Transformers Prime had a lot to live up to. Transformers Animated garnered a huge following, many new to Transformers as a whole, due to its creative pedigree. The less reasonable in the fandom (and come on, it's a fandom) have held its premature cancellation against Prime. Even over halfway through the season there are people who refuse to give it a chance, finding any niggling reason to hate the show when its real crime is simply not being Animated.

Well screw them.

Though a little slow to get cranked up, Transformers Prime has developed into a show on par with Beast Wars. I admit to my own prejudices against the show: I was worried that it would hew too close to the movies thanks to the involvement of Kurtzman and Orci, and as a result it would be just as much of a poorly-written mess. I could feel that melting away, though, the moment Bulkhead demanded that Miko look away as he tore a Decepticon apart - and Miko gleefully refused. The show has been full of moments like this: Raf trying to explain to Ratchet the difference between being related and being family, Arcee giving in and racing a bully when he insulted her, June giggling over Optimus Prime, Bumblebee's expression upon finding Arcee beaten by Starscream after being unable to restrain her anger, and Starscream, oh Starscream... Scheming, conniving, simpering Starscream, everything the character is supposed to be distilled down to the essence and played by Steve Blum in one of his best performances.

Okay, okay, I MAY have a crush.
One of the brightest spots for me in Prime, however, is a character who isn't played to type: Arcee. Far from being the Girl Robot, Arcee's only real concession to her "gender" is her body type. She's everything a female character should be and nothing they so often tend to be. Arcee's taken something like the role of (Furman's) Grimlock in this cast, an angry Autobot brawler who walks the line between good and evil, who too often lets her anger get the best of her. One could say she's emotional, but it's an emotion so few female characters get to show. And that anger is justified by the losses she's faced. Far from just being "The Girl", this Arcee has deep, developed characterization that has nothing to do with gender casting.

Another place where they did gender right - and the whole show benefited for it - was forgoing the common assumption that the female characters be paired together and putting Arcee with Jack and Miko with Bulkhead.
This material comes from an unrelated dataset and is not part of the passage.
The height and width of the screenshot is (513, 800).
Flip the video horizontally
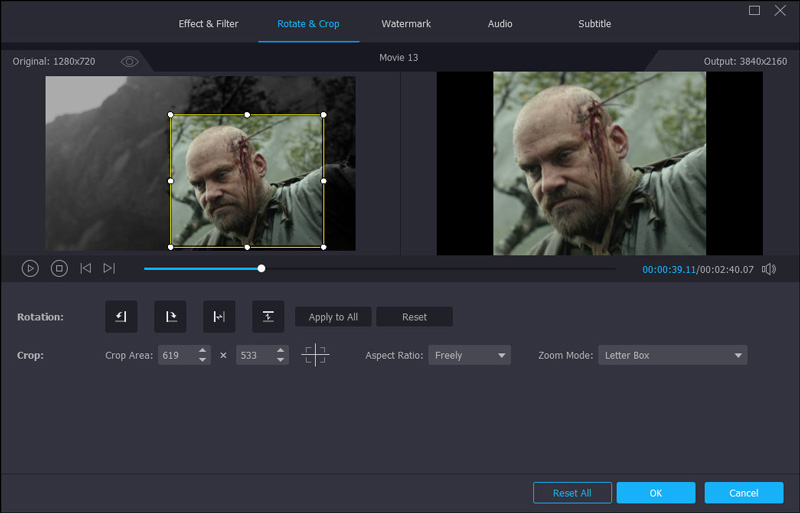coord(219,317)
I couldn't see any of them with anyone else. I can't help but think that Arcee has been a better influence on Jack that any other character could have been, even when she's not being a terribly good influence at all. Jack paired with a male character - say, a Hot Rod/Shot sort of character - would have been boring at best and volatile at worst. And Bulkhead gives Miko a partner as big as her spirit. She's a tiny girl who wants to do everything and be everywhere, and in reigning her in Bulkhead has to reign himself in a little as well. They're at first glance unlikely pairs, but they compliment each other perfectly.
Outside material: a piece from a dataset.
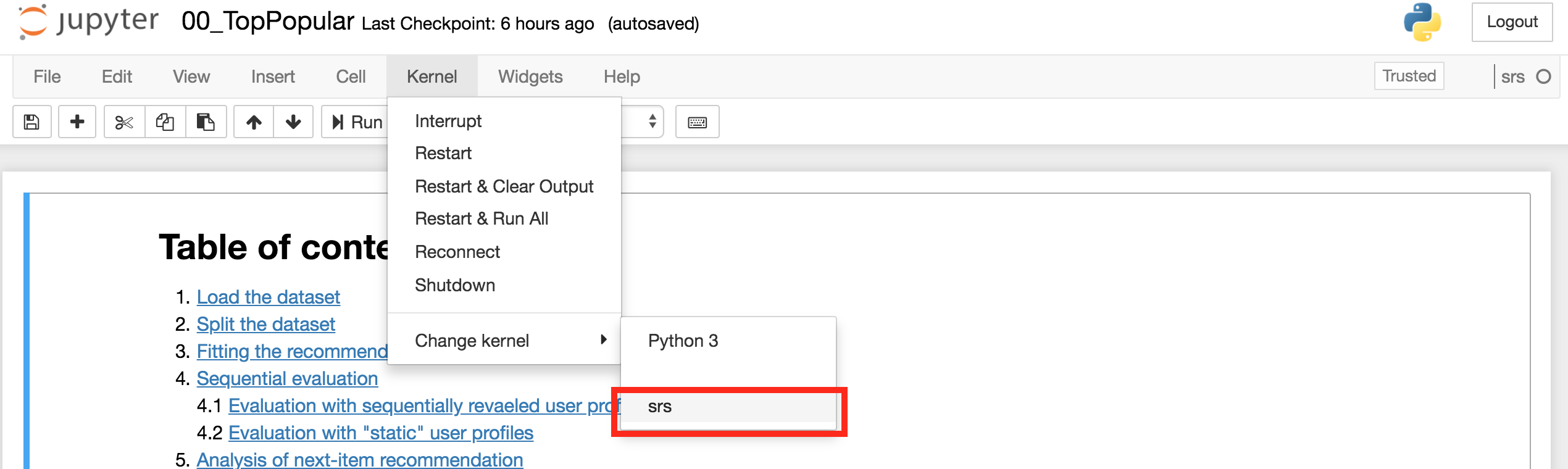Open the Widgets menu

[x=530, y=77]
I'll admit it's not a perfect show. Bumblebee and Raf can be a little bland, though they're the perfect pairing that truly is perfect together. Much of that can be blamed on the one conceit that did carry over from the movie, which has left Bumblebee's moments of true characterization few and far between. I was extremely disappointed at seeing a Wheeljack who acted more like Drift and did not at any point Try Science. Optimus Prime is a bit too Optimus Prime at times, to the point where I called ahead of time that he would believe they should give Starscream a chance to change. On the occasions his dialogue doesn't have a swelling of heroic music behind it, it seems like it should. But Transformers Prime has become a show I look forward to, and one of those lately-rare Transformers shows I'll eagerly watch in reruns.